I found two other paintings of the church by John Guthrie Spence Smith, all painted from this inland spot. They have a quiet emotion about them that I could not fathom until I learnt more about the artist. Born in Perth, he had scarlet fever as a child that left him unable to either speak or hear, and after attending a school for the deaf and dumb in Dundee he went to Dundee College of Art, before moving to Edinburgh. He was known to his friends as ‘Dummy Smith’.

I could have wept.

I am assuming he preferred to paint from this location as there would be less footfall, less necessary exchange with people, compared to being within the busy village harbour with its taunting local children. His chosen position lines up with that other landmark, the Bass Rock. The lilac hills of East Lothian are across the Firth. You can see Edinburgh from the shore - it is not that far away.

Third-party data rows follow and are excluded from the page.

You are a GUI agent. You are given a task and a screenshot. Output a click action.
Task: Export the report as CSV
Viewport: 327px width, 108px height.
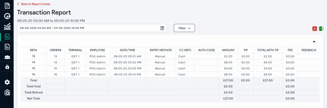(x=321, y=29)
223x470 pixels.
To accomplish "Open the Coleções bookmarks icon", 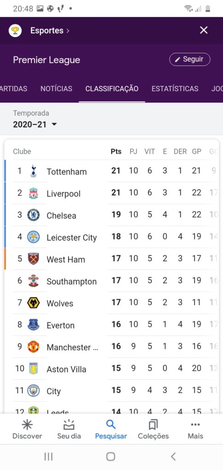I will [153, 425].
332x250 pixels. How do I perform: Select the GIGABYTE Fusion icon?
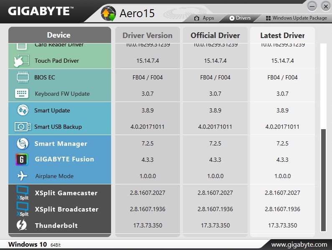(x=22, y=159)
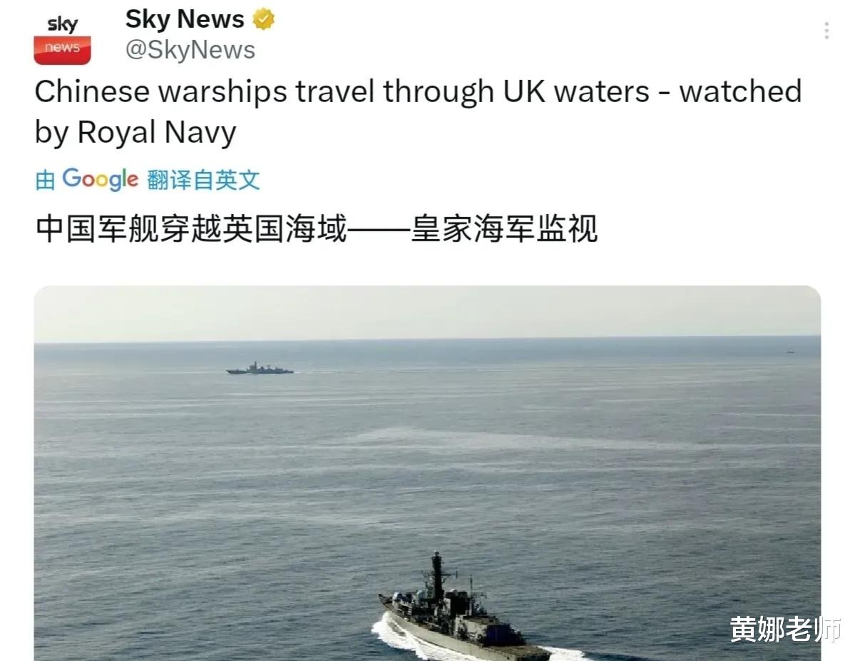Viewport: 855px width, 661px height.
Task: Open the @SkyNews handle link
Action: [190, 50]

Sir William George Gillies (1898-1973) St Monans, ink and watercolour on paper, 1949, 24.5 x 31cm,

From oils, engravings and one print, to two post-war watercolours. Gillies’ sketch from the shore is assured: ink outlines with watercolour infill. You can almost feel the speed, but it’s precise. An autumn chill pervades the piece, the pebble-strewn shore mimicking the black sky.

Gillies loved the changing moods of Scottish skies and landscape, and whilst he’s always associated with the Borders and Midlothian, he had an affection for the east coast fishing villages, and there are numerous watercolour examples of his East Neuk villages.

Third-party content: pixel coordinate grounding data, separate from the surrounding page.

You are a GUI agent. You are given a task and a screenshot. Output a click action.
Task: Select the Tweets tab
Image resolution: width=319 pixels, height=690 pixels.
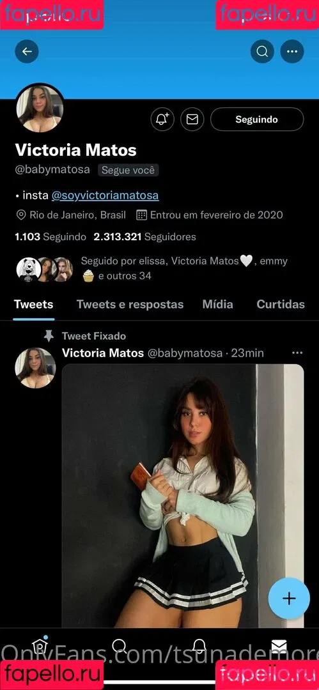point(33,304)

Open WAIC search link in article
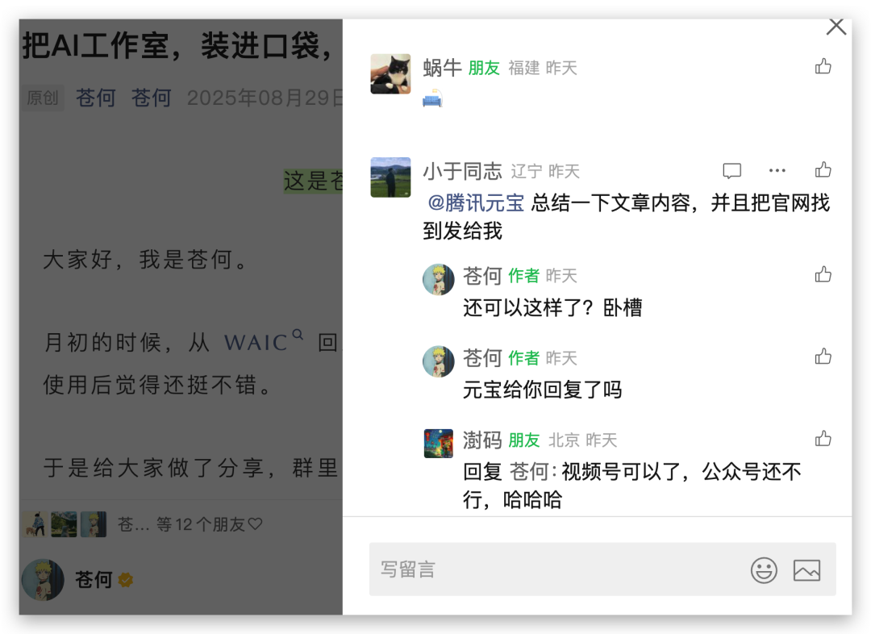263,341
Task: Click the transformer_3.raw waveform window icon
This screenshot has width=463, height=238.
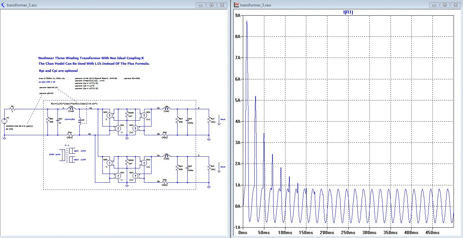Action: pyautogui.click(x=237, y=5)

Anne Redpath (1895-1965) St Monans, Fife etching, 25 x 30cm, 1930, collection of the National Galleries of Scotland.

1952 was a momentous year for Anne Redpath, as she became the first woman painter to be elected to the Royal Scottish Academy. There was always a sense of pattern in her work, perhaps something to do with growing up in Hawick, and being around those Border mill towns. The pinks, purples, blues and greens dominate here, streaking the scene in horizontal bands, with the grey church lined up with the grey harbour in sombre contrast. If you take the church out of the picture, it could be Cornwall.

Ian Fleming (1906-1994) St Monance oil on board, 60.5 x 90.5cm, collection of Newport Museum and Art Gallery, Wales.

Finally, Ian Fleming. Born in Glasgow, Fleming spent a substantial period of his life on the east coast of Scotland. From 1948–1954 he taught at Hospitalfield on the outskirts of Arbroath. Then he became Principal at Gray’s School of Art, Aberdeen, from 1954 to 1972 and lived in Aberdeen for the rest of his life. He was familiar with Scottish harbours and fishing communities.

Fleming’s viewpoint is the same as Redpath took. Her pink cottages of the mid-1950s are now respectably terracotta, and the grey roofs of the white houses look neat along Shore Street. Faded brown nets are drying, but there is just a single blue boat in the empty harbour. The grey sky is as heavy as the harbour walls, pressing down on the picture. The church is blood red.

And soon, the fish had gone.

As Christopher Rush writes in ‘Hellfire and Herring: A Childhood Remembered’

“So the firth was fished out…

The village churches dwindled and emptied, one by one the shops disappeared.

St Monans settled down to await its swift extinction as a place of second homes for people with more money in their pockets than grandfather could have earned in a year.”

It was not intentional that I chose 12 artist’s images, like the 12 apostles. That was accidental. But what has amused me most? There is not one image of a fish.